Pai e filho apontados como integrantes de uma facção criminosa que atua na região de fronteira entre o Acre e a Bolívia foram capturados pelas autoridades em Rio Branco, onde estavam foragidos. Eles são acusados de participação na execução de um indígena no município de Brasileia.
Captura dos suspeitos
De acordo com informações da Polícia Civil, Pedro Maia da Costa, considerado de alta periculosidade, foi preso há duas semanas no bairro Estação Experimental por equipes da Delegacia de Homicídios e Proteção à Pessoa (DHPP). O filho dele, um adolescente de 17 anos, foi apreendido após se envolver em um caso de violência doméstica contra a companheira, momento em que os policiais identificaram a existência de um mandado de internação em aberto contra ele.
Dinâmica do crime
As investigações apontam que, na noite de 16 de junho de 2026, pai e filho integravam um grupo criminoso que invadiu o bairro Leonardo Barbosa para atacar rivais. Durante a ação armada, o indígena Arlindo Batista Melendre Kaxinawá, de 27 anos, foi executado a tiros. Na fuga, houve confronto entre as facções rivais, resultando também na morte de Alexandre Rodrigues de Souza Júnior, de 32 anos.

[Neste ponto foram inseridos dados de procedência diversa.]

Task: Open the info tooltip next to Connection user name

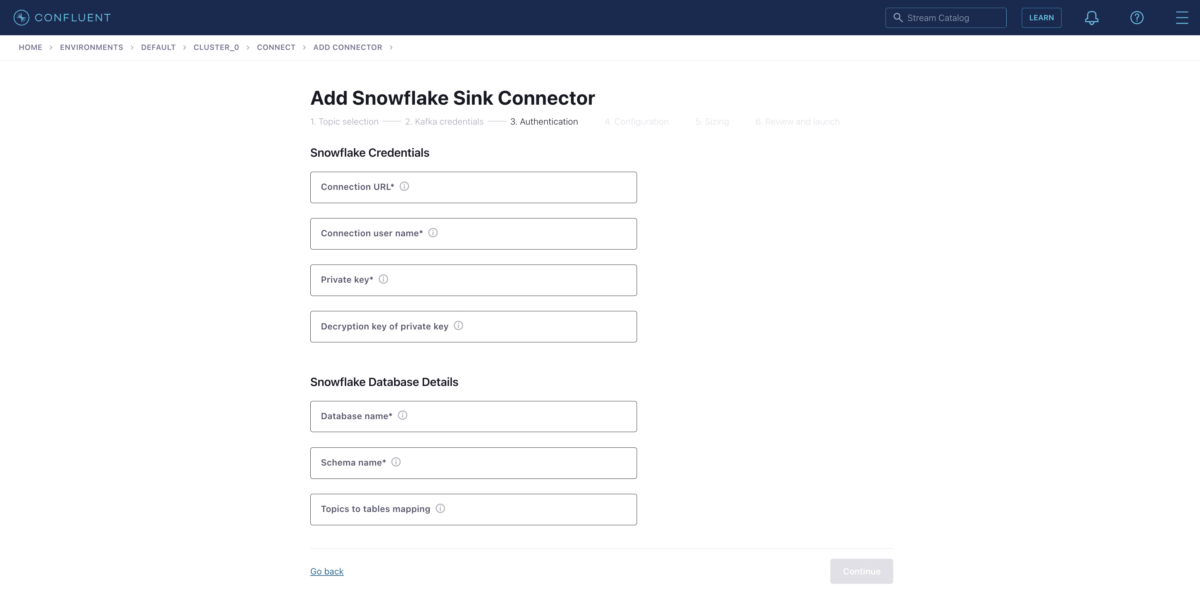Action: 432,232
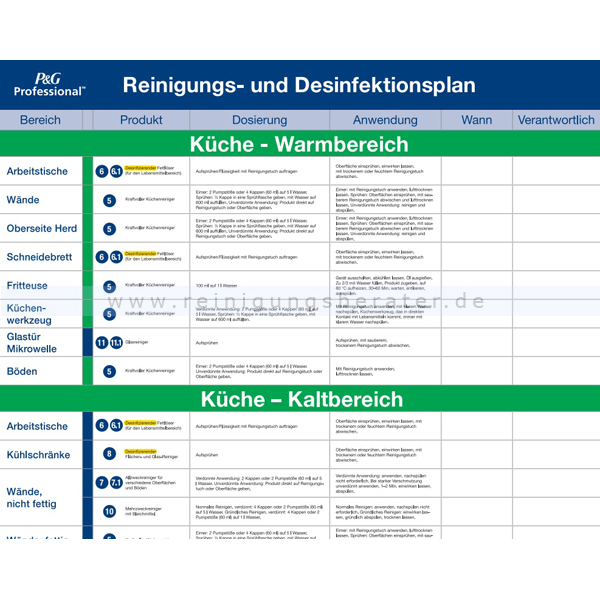Click the Oberseite Herd row label
Screen dimensions: 600x600
click(x=42, y=228)
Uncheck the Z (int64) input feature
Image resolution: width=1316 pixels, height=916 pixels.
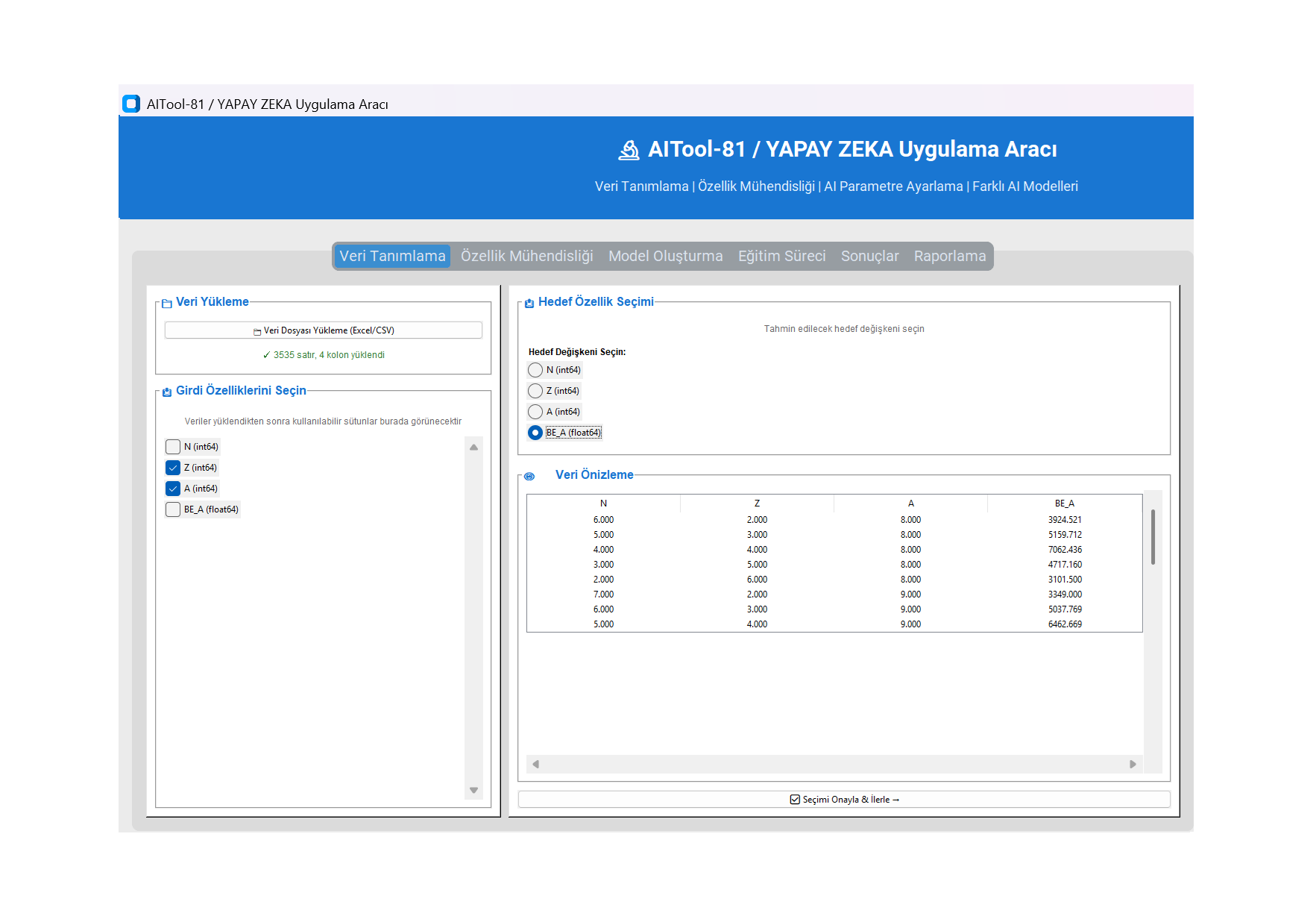[173, 468]
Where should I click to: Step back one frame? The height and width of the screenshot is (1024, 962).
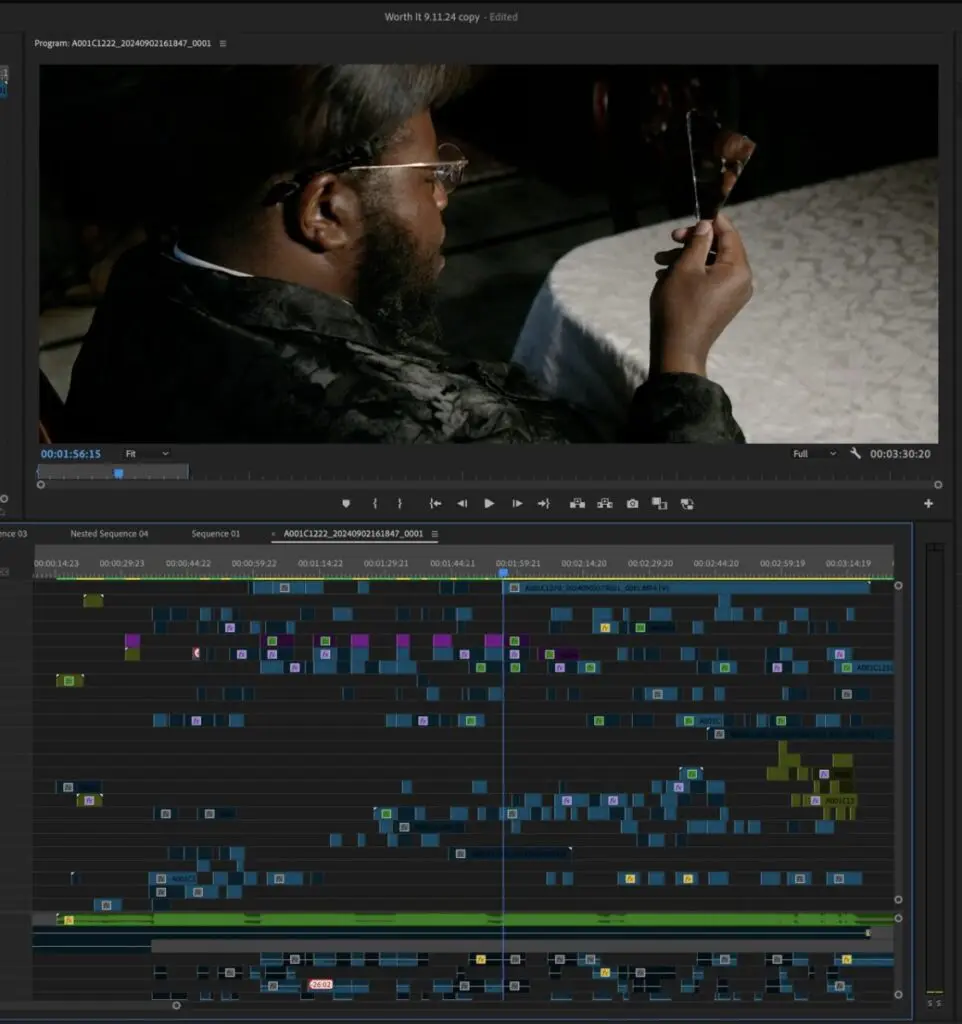point(462,504)
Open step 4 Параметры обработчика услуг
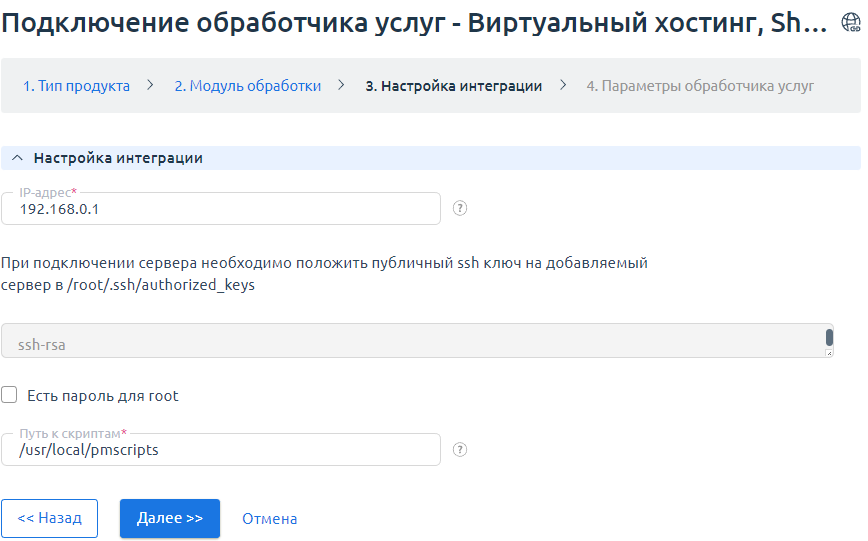868x541 pixels. coord(699,86)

Após a identificação pela polícia, os suspeitos fugiram para a capital acreana, onde passaram a residir em endereços separados para tentar despistar as investigações, mantendo contato apenas por telefone até serem localizados pelas forças de segurança.
Desdobramentos legais
O adolescente foi encaminhado a um Centro Socioeducativo. Já o pai deverá responder criminalmente com base na nova Lei Antifacção (15.358), aprovada em março, que prevê penas que podem alcançar até 40 anos de reclusão para crimes dessa natureza.